How a Hollywood Law Firm Is Helping Undocumented Children Survive Trump
When President Trump signed an executive order in January preventing people from seven Muslim majority countries from entering the U.S., attorneys across the country sprang into action, racing to their local airports to sort through the legal chaos. O’Melveny & Myers attorneys were among them. “I spent the weekend of the travel ban working with lawyers all over the country to try to coordinate a response,” says David Lash, who oversees the Los Angeles-based law firm’s pro bono program. “By the end of the weekend, we had an email list of 900 lawyers.”
But even before Trump’s executive order, O’Melveny lawyers had been devoting thousands of hours to pro bono immigration efforts, all but making it a specialty of the firm. In fact, the very day Trump enacted the ban, Lash’s team was working with in-house attorneys at Warner Bros. to hold a clinic for Kids in Need of Defense (KIND), a nonprofit founded by Angelina Jolie and Microsoft in 2008 that connects undocumented children with pro bono lawyers to make sure they’re represented in immigration court. “We had 100 people on the 18th floor of our L.A. office,” says entertainment litigator Matt Kline. “In one conference room, there was a TV on, and I remember kids walking by and seeing images of what was going on in Washington, D.C. There was a lot of fear.” The attorneys sat down with the kids, often coloring to break the ice, and listened to their stories. “It was completely gut-wrenching,” says Lash. “We had 12-year-olds who saw their parents gunned down in front of them.”
So far, the firm’s SoCal offices have held three KIND clinics and put in more than 3,500 pro bono hours for KIND cases in the past year. Entertainment associates Jordyn Ostroff and Catherine Howard are representing a pair of young sisters from El Salvador in their efforts to stay in the U.S. “We’re going to try to get what’s called Special Immigrant Juveniles Status,” says Howard. “That is for children who come into the U.S. and, either because of neglect or abandonment, don’t have parents and would be threatened if they went back to their home country.”

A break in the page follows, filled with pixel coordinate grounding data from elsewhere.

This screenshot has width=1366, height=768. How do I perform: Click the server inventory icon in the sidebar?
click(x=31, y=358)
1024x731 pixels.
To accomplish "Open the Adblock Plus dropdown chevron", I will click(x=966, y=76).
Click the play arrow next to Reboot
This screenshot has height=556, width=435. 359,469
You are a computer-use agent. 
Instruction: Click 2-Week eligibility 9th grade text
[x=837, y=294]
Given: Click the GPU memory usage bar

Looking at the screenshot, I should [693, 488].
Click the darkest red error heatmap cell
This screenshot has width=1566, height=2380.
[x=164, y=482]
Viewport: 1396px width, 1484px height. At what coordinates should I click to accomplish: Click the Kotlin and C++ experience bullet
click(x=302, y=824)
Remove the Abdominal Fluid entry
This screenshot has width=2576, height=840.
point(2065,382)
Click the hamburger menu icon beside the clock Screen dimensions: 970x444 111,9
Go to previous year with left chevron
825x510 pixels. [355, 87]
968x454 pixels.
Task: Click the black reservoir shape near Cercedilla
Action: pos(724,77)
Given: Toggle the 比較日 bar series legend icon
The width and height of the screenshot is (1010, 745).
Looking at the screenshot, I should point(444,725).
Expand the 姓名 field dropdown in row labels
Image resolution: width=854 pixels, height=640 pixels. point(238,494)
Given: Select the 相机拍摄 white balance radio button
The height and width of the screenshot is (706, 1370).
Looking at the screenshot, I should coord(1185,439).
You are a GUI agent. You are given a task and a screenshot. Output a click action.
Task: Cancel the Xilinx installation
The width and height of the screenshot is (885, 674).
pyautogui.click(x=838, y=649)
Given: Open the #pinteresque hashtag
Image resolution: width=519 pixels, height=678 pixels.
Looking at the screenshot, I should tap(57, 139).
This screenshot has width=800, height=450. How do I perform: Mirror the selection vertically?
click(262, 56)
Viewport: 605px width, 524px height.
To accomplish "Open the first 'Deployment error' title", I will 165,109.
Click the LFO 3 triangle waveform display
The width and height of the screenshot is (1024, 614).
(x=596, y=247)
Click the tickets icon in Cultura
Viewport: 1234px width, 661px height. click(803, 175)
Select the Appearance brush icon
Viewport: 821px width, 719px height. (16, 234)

The firm is working with KIND to set up clinics in San Francisco and New York — but that’s not the only way it’s making an impact on immigration issues. “We were recently on the briefs in the United States v. Texas case, which is an immigration case involving the challenge to the Obama policy regarding Deferred Action for Childhood Arrivals [DACA],” says partner Brian Berliner. “We’re also involved in drafting legislation. Our work runs the gamut of small clients all the way up to classes of clients.”